── PASSAGE PROVIDED ──

华强北:life beneath the buildboards

we live in the shadow of advertizing, at a scale much smaller than the model. in fact, it’s all already in place–the temptations, the rationalizations, the critique. just look.

罗湖:a tale of two cities

sometimes, the ethnography is already there, simply waiting to be recorded. above is a picture of the era of two cities building, located just next to the luohu train station. shenzhen and hong kong are the two cities implied and celebrated by the building. yet, just a quick walk through the bus station, past the two cities building, and next to the bus station parking lot, one enters an alleyway, where other folks live. a third city. one then moves onto luohu new village, where a poster encourages shenzheners to build a civilized city. below is a map that locates you while on your walk about luohu.

───

→ YOUR TASKS
1. In the Shenzhen passage, what does the poster in luohu new village encourage shenzheners to do?
2. Retype everything in the Shenzhen passage from "华强北:life beneath the buildboards" down to "critique. just look.".
The listing that comes next has nothing to do with the Shenzhen passage.

── AVAILABLE DATA ──

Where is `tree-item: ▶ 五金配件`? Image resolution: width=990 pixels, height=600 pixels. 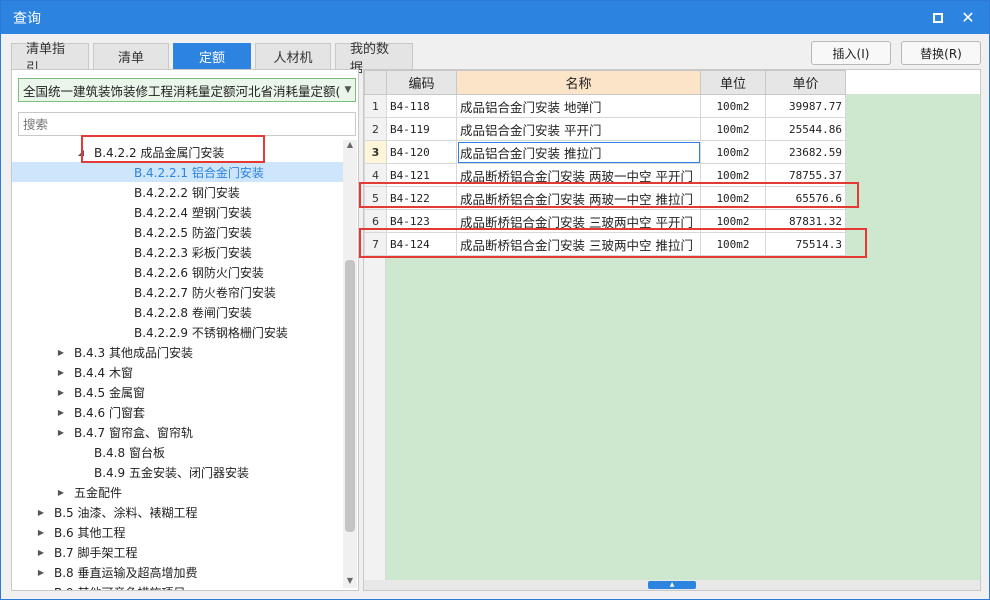
tree-item: ▶ 五金配件 is located at coordinates (178, 492).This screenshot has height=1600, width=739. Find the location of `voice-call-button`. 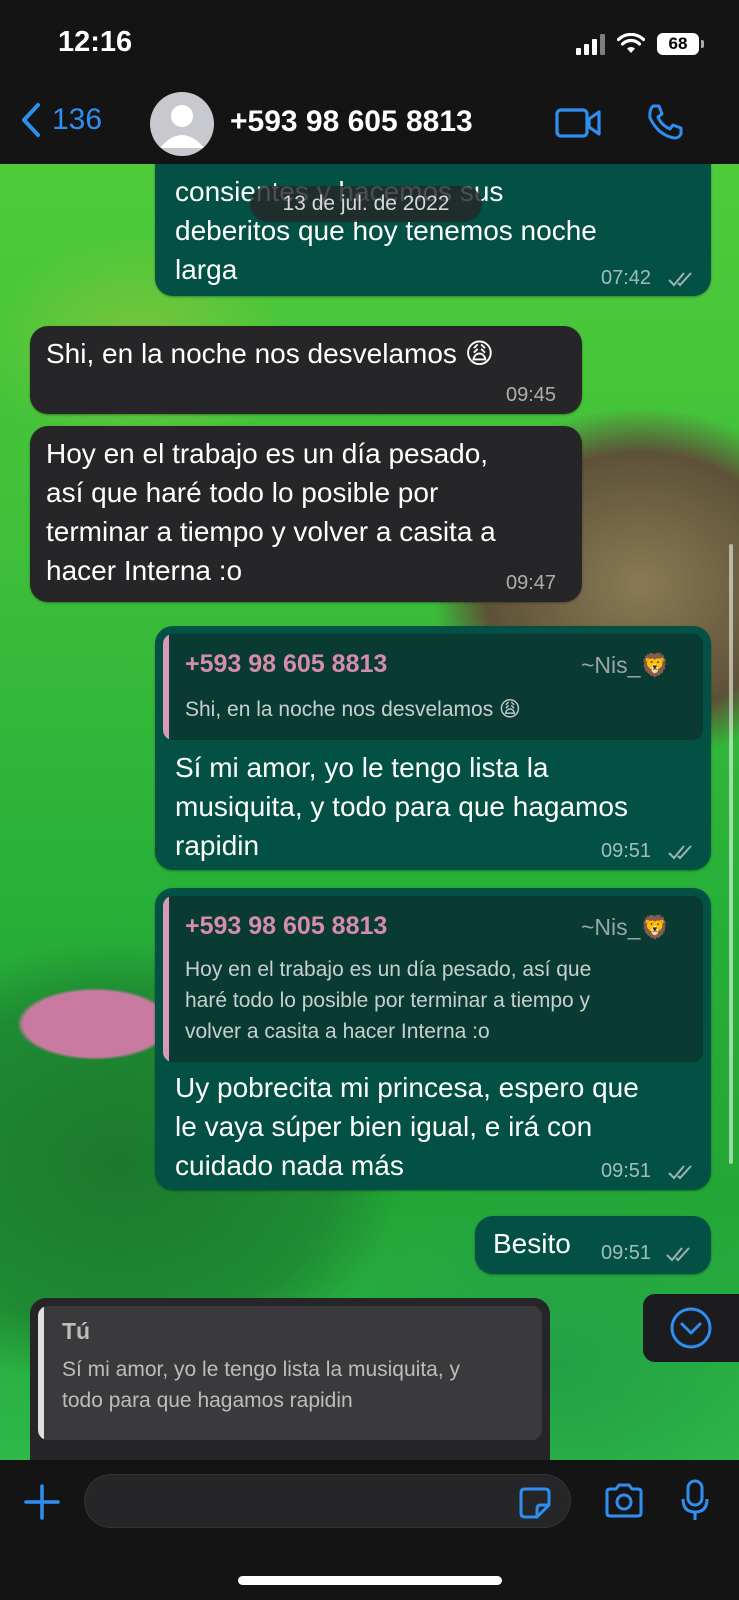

───

→ ANSWERS BY TASK
1. It encourages them to build a civilized city.

2.
华强北:life beneath the buildboards

we live in the shadow of advertizing, at a scale much smaller than the model. in fact, it’s all already in place–the temptations, the rationalizations, the critique. just look.